[!NOTE] This is not an original post. It is a filtered and adapted take on the timeless wisdom found in Julio Biason’s article, “Things I Learnt The Hard Way (in 30 Years of Software Development)“
Wisdom doesn’t expire, but its application does. The original post is a masterpiece of cynical, hard-won experience. This is my version—the principles I’ve internalized, updated for the modern stack, and stripped of the baggage I believe no longer applies.
These are the unshakeable axioms. They are not subject to technological trends.
Clarity Before Code. If you can’t describe what you’re building in a few sentences of plain English, don’t open an editor. “Without requirements or design, programming is the art of adding bugs to an empty text file.” Spec first, then code. Always.
Code is Disposable. Your code is not an artifact. It is a temporary solution based on your current understanding of a problem. As that understanding improves, the code must be allowed to die.
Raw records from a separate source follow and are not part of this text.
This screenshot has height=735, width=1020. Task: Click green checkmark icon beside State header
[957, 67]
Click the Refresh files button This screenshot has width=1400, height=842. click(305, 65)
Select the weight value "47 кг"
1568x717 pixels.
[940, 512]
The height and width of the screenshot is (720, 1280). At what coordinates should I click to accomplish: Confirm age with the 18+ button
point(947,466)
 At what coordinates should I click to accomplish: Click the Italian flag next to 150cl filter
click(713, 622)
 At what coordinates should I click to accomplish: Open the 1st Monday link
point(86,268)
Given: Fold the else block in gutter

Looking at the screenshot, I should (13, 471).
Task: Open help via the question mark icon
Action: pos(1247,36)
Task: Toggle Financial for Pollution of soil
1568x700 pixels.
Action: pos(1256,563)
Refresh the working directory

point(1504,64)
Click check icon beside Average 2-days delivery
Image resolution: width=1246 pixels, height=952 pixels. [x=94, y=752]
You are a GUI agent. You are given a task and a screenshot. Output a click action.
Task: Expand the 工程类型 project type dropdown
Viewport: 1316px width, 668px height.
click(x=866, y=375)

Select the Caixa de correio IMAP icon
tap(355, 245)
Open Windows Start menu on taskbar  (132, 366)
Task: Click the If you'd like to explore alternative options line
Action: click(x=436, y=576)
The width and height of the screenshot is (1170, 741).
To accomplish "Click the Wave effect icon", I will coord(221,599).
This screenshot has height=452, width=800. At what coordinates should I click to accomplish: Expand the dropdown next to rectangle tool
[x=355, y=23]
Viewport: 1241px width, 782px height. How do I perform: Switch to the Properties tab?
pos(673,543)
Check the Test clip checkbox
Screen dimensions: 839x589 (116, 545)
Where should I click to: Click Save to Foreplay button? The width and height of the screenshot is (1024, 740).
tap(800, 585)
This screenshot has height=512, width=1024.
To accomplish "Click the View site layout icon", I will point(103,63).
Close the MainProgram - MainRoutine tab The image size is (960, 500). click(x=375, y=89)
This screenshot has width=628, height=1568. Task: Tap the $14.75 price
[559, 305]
Attachment to sunk costs is the enemy of a clean system.
Solve the Problem You Have. Do not build for a future that doesn’t exist. Trying to solve speculative problems creates bloated, complex systems that are a liability. Solve the immediate problem, elegantly. Solve the next one. Patterns will emerge from necessity, not from prediction. This is the essence of YAGNI.
The Self-Collaborator. The most important person on your team is you, six months from now. That person has zero context, no memory of your brilliant insights, and no mercy. Documentation is not a chore; it is a love letter to your future self. Write it.
Atomic Commits. One commit addresses one logical change. Not three bug fixes and a feature. If you have to revert a change, it should be a clean, single-commit operation. git add -p is the tool for this. Learn it.
These are the actionable heuristics for building clean, maintainable systems at the micro level.
One Function, One Job. A function should do one thing. The easiest way to test this: if the description of your function requires the word “and,” it’s doing too much. Break it apart.
No Boolean Flags as Parameters. A function call like getUserMessages(userId, true) is meaningless without context. It creates cognitive overhead. Instead, create two explicit functions: getUserMessageSummaries(userId) and getFullUserMessages(userId). Clarity trumps brevity.
Types are a Form of Documentation. A type system isn’t just for the compiler; it’s for the human. It declares intent. [true, true] is a list of booleans. [1, 1] is a list of numbers. Don’t conflate them, even if the language lets you. Use the type system to make your data’s purpose explicit.
Comments as Scaffolding. If you’re stuck, write comments first. Describe the high-level steps in plain English. Then, fill in the code between the comments. Each comment becomes a block of logic, or better yet, a function call. This turns a complex problem into a simple to-do list.
The principles of good system design are timeless, but our tools for achieving them have radically improved.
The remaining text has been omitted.